Hammer, I think you are onto something. I think that happens too often. They don’t quite think about the fact that the kids – they don’t just go away. They are always there and it’s hard to get the alone time. There is a resentment, but it’s a shame! The one that pays is the child.

hammer43's avatar

yes you hit it on the nail, I can tell you plenty of stories about my step mother’s family and how I was treated or about not knowing anything about my step grandmother’s family or about how my step grandfather’s sister would treat me as well and on and on and on and things like that stick with you for life…it helps develop how you grow up…etc…

jca's avatar

@cak: i didn’t spend any time alone with him, getting to know him. he didn’t ask for that, and i didn’t ask for it either. the two of them were busy working, and on weekends, my mom would clean and he would sit around and read paper, or sometimes we did things the three of us, go on a day trip or something.

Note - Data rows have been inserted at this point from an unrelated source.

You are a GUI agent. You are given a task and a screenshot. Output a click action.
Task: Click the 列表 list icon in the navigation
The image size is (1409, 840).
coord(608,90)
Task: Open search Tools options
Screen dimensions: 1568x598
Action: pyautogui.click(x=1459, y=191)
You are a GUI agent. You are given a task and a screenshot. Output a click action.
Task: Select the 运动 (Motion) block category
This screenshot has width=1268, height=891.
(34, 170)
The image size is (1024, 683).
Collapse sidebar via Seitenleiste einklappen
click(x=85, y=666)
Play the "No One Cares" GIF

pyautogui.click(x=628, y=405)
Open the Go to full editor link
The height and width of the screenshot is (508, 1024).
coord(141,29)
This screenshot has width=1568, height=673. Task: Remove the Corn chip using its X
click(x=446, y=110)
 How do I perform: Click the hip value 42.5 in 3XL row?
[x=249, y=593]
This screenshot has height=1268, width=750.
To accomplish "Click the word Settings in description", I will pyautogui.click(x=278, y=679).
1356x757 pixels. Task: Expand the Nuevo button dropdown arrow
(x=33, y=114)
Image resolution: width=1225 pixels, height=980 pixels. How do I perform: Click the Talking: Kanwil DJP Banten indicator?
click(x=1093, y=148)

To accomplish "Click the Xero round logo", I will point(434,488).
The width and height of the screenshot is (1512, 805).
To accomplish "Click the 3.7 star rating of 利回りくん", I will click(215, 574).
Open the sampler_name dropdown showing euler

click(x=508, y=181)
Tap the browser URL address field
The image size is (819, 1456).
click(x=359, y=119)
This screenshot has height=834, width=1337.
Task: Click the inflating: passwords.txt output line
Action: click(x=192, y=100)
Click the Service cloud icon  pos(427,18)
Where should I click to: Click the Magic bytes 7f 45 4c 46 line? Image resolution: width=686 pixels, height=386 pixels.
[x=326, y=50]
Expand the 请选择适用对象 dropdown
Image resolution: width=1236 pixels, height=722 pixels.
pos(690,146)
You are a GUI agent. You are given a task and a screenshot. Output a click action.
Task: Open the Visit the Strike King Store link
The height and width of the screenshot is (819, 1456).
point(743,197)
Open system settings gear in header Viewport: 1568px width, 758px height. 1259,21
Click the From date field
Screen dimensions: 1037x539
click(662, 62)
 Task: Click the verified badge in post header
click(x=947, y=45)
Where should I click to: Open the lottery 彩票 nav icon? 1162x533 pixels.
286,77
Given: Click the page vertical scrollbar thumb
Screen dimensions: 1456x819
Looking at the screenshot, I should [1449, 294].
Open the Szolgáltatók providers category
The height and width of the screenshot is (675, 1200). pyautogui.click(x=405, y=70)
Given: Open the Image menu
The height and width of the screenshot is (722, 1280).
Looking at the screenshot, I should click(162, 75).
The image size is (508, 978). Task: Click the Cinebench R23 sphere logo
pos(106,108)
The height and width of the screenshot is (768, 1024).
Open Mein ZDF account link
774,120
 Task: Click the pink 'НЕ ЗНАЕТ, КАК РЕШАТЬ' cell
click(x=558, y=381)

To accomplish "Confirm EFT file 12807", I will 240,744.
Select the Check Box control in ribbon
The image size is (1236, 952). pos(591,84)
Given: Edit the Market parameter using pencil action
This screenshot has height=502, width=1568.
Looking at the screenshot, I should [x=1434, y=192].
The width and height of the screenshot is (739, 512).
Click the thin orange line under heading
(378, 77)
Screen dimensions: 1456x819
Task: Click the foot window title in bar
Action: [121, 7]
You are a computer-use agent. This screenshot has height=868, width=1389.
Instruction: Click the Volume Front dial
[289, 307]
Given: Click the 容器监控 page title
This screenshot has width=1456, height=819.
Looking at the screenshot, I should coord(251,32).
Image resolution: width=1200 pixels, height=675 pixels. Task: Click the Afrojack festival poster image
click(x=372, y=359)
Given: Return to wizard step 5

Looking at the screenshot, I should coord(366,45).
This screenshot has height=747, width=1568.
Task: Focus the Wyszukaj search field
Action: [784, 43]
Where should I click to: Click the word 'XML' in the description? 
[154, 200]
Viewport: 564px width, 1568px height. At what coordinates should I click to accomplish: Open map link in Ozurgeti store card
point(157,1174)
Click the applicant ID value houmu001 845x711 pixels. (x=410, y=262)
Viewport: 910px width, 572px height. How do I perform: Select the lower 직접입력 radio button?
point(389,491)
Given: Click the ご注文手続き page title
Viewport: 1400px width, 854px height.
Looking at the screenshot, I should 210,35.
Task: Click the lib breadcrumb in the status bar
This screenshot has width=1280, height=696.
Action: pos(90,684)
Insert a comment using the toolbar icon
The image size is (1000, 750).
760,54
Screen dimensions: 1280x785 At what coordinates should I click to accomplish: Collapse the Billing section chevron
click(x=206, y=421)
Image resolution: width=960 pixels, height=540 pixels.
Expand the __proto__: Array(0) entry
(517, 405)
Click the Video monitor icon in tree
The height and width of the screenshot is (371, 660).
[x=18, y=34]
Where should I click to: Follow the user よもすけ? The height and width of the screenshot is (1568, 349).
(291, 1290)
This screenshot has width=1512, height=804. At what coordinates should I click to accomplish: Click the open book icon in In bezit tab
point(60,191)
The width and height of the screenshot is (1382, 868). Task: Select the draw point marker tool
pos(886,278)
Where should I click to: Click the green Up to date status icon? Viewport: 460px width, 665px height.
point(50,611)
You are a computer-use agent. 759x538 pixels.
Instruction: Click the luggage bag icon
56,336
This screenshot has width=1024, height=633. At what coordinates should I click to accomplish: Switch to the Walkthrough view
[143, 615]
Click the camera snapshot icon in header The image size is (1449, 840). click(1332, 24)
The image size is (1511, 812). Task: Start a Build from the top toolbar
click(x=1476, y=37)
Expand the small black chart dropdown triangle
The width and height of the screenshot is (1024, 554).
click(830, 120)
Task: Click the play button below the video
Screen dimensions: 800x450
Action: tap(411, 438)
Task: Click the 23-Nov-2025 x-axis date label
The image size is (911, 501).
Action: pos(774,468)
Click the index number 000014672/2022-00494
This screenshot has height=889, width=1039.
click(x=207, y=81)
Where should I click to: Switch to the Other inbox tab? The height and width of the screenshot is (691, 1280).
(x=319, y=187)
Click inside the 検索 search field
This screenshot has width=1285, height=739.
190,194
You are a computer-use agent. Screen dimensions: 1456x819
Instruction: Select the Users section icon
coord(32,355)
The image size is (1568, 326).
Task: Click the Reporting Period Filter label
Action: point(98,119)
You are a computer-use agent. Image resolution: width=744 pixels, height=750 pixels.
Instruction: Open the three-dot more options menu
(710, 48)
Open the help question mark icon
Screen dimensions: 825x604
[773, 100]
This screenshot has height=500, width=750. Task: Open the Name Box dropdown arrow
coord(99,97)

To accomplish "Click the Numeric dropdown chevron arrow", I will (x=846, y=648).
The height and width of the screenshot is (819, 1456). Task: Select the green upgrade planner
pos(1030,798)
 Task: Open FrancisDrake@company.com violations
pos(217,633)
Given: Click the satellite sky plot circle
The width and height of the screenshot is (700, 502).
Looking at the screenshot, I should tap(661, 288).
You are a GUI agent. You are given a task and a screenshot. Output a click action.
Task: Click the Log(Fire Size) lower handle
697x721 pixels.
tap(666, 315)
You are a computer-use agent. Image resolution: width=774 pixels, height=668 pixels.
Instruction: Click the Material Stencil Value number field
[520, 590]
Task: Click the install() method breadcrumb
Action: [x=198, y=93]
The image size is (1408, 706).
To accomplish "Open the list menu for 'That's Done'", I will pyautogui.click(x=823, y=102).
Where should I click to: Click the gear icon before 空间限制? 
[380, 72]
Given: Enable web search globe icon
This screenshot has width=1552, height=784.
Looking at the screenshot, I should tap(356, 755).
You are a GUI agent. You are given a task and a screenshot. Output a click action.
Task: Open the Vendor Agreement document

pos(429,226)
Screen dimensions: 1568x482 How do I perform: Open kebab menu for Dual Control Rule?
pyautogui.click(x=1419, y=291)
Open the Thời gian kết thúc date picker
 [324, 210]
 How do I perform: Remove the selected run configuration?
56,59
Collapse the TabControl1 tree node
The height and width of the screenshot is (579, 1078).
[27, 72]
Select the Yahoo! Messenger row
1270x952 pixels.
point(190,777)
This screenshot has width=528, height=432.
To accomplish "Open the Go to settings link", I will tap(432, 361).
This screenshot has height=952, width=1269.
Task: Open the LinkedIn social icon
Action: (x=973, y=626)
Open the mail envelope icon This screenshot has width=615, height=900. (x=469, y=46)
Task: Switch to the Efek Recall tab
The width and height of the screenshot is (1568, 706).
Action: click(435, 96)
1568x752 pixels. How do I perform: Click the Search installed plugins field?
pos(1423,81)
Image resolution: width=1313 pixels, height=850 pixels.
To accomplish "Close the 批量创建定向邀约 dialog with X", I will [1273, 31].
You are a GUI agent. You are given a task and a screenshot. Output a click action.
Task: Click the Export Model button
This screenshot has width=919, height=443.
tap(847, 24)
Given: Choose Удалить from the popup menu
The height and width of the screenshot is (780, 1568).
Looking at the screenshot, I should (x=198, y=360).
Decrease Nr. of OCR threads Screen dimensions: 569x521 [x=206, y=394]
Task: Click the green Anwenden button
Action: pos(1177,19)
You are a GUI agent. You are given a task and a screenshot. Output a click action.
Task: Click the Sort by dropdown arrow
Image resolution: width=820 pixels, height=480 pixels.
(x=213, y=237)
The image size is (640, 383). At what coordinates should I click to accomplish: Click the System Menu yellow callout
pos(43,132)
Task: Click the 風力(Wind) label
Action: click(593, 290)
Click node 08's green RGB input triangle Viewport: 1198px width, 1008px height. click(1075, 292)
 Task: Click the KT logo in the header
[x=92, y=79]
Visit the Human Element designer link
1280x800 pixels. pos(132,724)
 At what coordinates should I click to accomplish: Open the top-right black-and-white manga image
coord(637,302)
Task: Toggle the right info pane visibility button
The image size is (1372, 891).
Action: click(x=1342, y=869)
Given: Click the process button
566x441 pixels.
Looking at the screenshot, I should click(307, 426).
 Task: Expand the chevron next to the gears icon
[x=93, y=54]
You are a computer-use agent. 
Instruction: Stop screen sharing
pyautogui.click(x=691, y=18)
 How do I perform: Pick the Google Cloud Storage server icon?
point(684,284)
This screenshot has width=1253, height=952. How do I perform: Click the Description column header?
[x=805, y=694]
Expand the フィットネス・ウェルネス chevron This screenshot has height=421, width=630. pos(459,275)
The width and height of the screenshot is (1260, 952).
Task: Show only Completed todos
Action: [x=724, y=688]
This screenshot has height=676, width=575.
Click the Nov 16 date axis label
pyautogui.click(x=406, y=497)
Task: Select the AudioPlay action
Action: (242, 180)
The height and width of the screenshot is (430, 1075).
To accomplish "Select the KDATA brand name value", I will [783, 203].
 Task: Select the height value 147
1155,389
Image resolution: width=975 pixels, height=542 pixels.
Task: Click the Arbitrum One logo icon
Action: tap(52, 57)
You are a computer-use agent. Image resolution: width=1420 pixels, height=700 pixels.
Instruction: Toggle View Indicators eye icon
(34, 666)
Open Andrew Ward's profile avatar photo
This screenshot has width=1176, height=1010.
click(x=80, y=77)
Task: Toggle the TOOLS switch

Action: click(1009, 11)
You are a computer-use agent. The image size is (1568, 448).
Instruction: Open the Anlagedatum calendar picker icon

incidentally, now i consider my mom and my stepfather “my parents” and he and i are not close emotionally, he has helped me out in other ways. now i feel like as long as he and my mom get along and are good for each other (now they’re married 25 years) that’s what counts. i can see, also, that to my sister he’s a good father.

nocountry2's avatar

I am a new stepmom (1 year) to an amazing 7-year old daughter. I am terrified of being the “evil stepmom”, and read many books and articles on step parenting and blended families.

There are certainly emotional challenges – one of the reasons I married my husband was seeing what an amazing father he was, and how it matured him. But on the other hand, I will NEVER be #1 in his life, something that is both sad and sweet to me. I suppose I will understand when I
have a child of my own.

cak's avatar

@nocountry – thank you for answering! I’m not a step parent – my husband didn’t have any children before we were married. He’s said the same thing, he is aware that he’s not #1; however, he said part of the attraction was the fact that I was mom and the kind of mother I am.